The resultant wood structure is highly resilient to rot. For biodiversity, this is critical: trees with these features have the potential to become extremely old, providing specialised habitats for wood-inhabiting lichens, fungi, and various insect species—including some red-listed beetles that depend on fire-scarred, resinous wood.

“These kinds of damaged trees can become extremely old and develop traits that have long-term positive effects on, for example, wood-inhabiting lichens and fungi,” says Kårén. “Since in the past 100 years Sweden has seen relatively few and small forest fires, such damage does not occur naturally to the same extent as before. That’s where active forestry can step in and take responsibility by adding more of these kinds of trees.”

SCA, which was among the first major forest companies to adopt a comprehensive conservation strategy, is now positioning these active measures as scalable, recurring practices. The strategy is to integrate them seamlessly with existing logging operations, optimising for ecological return.

In all harvesting areas, consideration for nature is already mandatory, requiring the leaving of individual trees, groups of trees, and buffer zones. Kårén emphasizes that the active veteranisation and basal stem burning measures are to be applied to these already-designated “consideration trees” and areas that are not scheduled for harvesting.

- RECORDED DATA:
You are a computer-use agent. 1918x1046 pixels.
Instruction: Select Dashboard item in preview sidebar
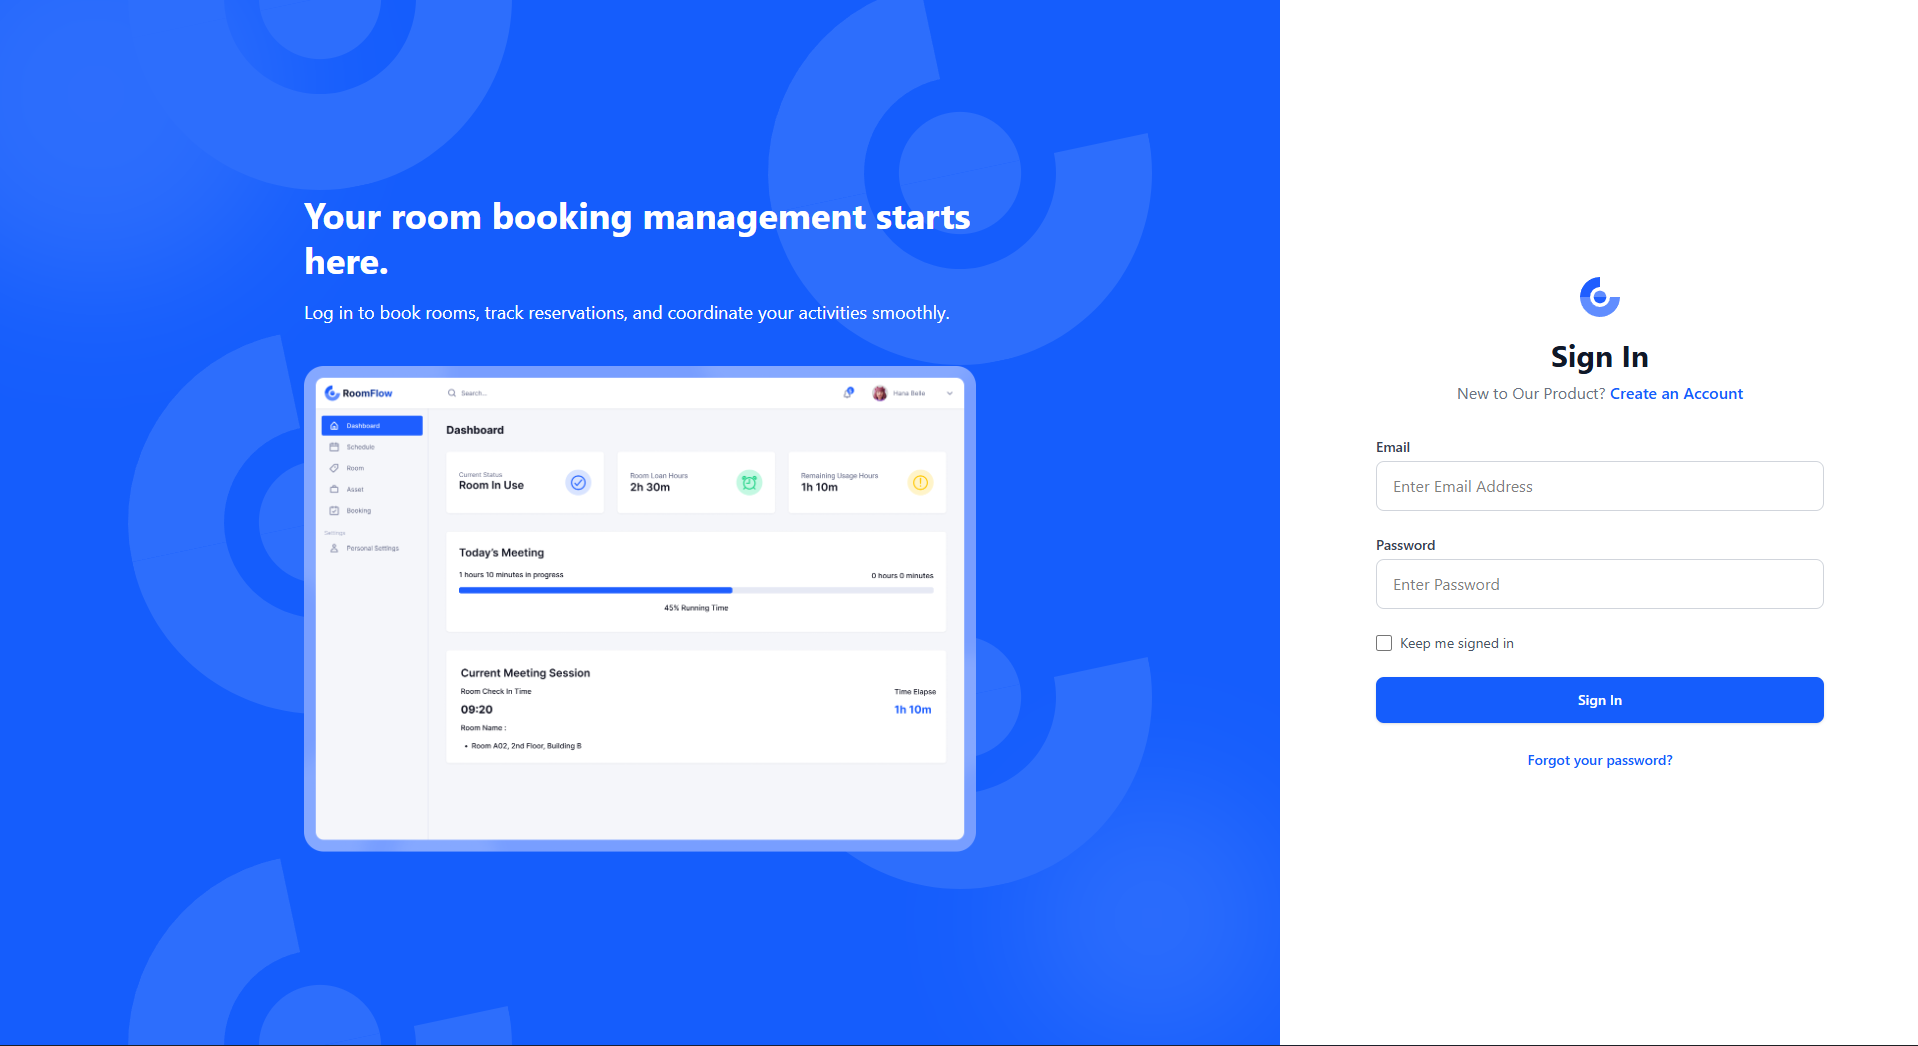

- TASKS TO PERFORM:
[a] Answer these from the passage on SCA's tree conservation measures:
(i) Which insects does it say depend on fire-scarred, resinous wood?
(ii) According to Kårén, what have forest fires in Sweden been like over the past 100 years?
(iii) To which trees and areas are the active veteranisation and basal stem burning measures to be applied?
[b] Carry on the passage on SCA's tree conservation measures from its last sentence.

- ANSWERS TO THE PROBLEMS:
[a]
(i) Some red-listed beetles.
(ii) Relatively few and small.
(iii) The already-designated "consideration trees" and areas that are not scheduled for harvesting.

[b]
“We want to create more trees with the potential to become ecologically valuable in areas we’ve already decided not to harvest. It is rational to coordinate active forestry with proactive conservation measures, thereby creating higher ecological values in the forest,” Kårén states.

The real impact of this approach lies in its potential scale and cost-effectiveness. SCA operates forestry activities in thousands of locations annually. By implementing these simple, replicable measures routinely, the company can contribute a vast number of developing, ecologically specialised trees across the landscape over time. This sustained effort, integrated across a massive commercial land base, promises to yield significant, landscape-level benefits for biodiversity in the Swedish forest ecosystem.

The shift at SCA represents a wider movement in sustainable forestry—a recognition that robust forest management must transcend the binary of production versus protection, embracing a holistic, proactive role in shaping and enhancing ecological value for the long term.